Alors madame de Cernan passa en revue les femmes des dignitaires qui se trouvaient près d’elle, et répéta plusieurs des phrases qu’elle leur entendait dire chaque jour avec une aisance qui ajoutait encore au ridicule des expressions.

— Cette petite maréchale que vous voyez-là, disait-elle à Ermance, vous parle de ses femmes, de son hôtel, des dames qu’elle y réunit souvent, de sa sœur qui est enceinte, et de ses enfants qu’elle fait bienéduquer. Cette autre vous parle de son chasseur, n’appelle jamais son mari que monsieur le duc, et vous dit d’un air dégagé qu’il faut faire avancer son équipage pour qu’elle aille de suite en société. Je ne vous cite pas les gros bons mots de la maréchale Lefèvre, ceux-là ont du moins le mérite de l’originalité, souvent même de l’à-propos, et puis elle ne fait point la dame en laissant aller sa verve éloquente ; c’est la femme d’un brave soldat qui parle et qu’on écoute souvent avec plaisir ; elle est bien la preuve qu’une franche ignorance est préférable à une éducation commune.

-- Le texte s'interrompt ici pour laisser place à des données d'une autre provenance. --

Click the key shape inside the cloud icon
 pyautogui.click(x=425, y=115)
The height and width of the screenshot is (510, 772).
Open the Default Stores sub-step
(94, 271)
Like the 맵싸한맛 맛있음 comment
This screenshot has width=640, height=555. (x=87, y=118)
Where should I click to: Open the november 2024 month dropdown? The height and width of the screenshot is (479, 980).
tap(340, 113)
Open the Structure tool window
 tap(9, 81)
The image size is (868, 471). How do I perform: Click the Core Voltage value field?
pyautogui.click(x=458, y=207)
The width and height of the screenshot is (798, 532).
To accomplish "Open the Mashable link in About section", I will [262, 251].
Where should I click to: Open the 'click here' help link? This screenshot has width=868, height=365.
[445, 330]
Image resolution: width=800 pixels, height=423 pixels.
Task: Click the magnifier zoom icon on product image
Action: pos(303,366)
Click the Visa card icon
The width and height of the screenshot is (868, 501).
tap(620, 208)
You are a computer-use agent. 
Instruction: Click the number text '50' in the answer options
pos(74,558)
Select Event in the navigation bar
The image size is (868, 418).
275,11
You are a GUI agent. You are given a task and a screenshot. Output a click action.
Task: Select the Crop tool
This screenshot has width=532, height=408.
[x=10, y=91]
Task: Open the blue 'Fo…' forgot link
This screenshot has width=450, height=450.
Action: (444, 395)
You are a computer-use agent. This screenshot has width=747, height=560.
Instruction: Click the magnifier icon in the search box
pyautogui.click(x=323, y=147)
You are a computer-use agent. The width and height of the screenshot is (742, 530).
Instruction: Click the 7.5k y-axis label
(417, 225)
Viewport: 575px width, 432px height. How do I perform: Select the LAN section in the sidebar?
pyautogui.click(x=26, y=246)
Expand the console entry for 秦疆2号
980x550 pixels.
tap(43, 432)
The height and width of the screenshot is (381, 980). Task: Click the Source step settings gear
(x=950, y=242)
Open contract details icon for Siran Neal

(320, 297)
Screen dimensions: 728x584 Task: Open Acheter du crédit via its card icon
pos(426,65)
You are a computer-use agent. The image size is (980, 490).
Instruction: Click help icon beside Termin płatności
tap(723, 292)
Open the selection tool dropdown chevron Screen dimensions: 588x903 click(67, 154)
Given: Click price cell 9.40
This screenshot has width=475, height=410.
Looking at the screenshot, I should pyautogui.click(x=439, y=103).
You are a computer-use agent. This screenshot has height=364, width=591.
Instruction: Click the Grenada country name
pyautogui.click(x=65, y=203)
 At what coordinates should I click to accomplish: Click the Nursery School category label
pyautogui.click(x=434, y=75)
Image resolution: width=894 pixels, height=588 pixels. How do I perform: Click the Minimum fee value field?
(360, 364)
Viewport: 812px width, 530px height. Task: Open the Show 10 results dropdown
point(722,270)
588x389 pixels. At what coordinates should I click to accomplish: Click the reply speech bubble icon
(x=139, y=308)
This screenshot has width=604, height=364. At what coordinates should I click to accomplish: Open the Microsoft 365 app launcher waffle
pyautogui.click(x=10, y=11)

Ces observations, où la médisance avait peut-être trop de part, n’en étaient pas moins utiles à Ermance, et lui montraient les ridicules à éviter ; ridicules dont elle eût été humiliée dans le monde où elle était appelée à vivre, mais qui sont sans inconvénient là où ils sont en force.

On a souvent blâmé cette aristocratie d’usages qui n’admet pas toujours les meilleurs, mais ceux qu’adoptent souvent à tort les gens distingués ; c’est encore un de ces préjugés dont l’absurdité apparente cache quelque chose de raisonnable. Dans une réunion où chacun est mis à peu près de même, comment reconnaitrait-on les siens, ceux dont l’éducation plus que le rang et la fortune est en rapport avec vos goûts et votre ton ? Eh bien, quelques mots suffisent pour révéler la classe de celui qui parle ; c’est un renseignement certain qui vous empêche de vous égarer dans la foule. Il n’en résulte aucun mal pour ceux qui ignorent les finesses ou plutôt les simplicités de cette langue ; ils n’en sont pas moins convaincus de la noblesse de leurs expressions et de l’élégance de leurs manières, de leur supériorité de fortune ou de mérite : ainsi donc on peut tolérer le préjugé et le regarder comme un de ces procédés chimiques qui servent à reconnaître les métaux sans les altérer.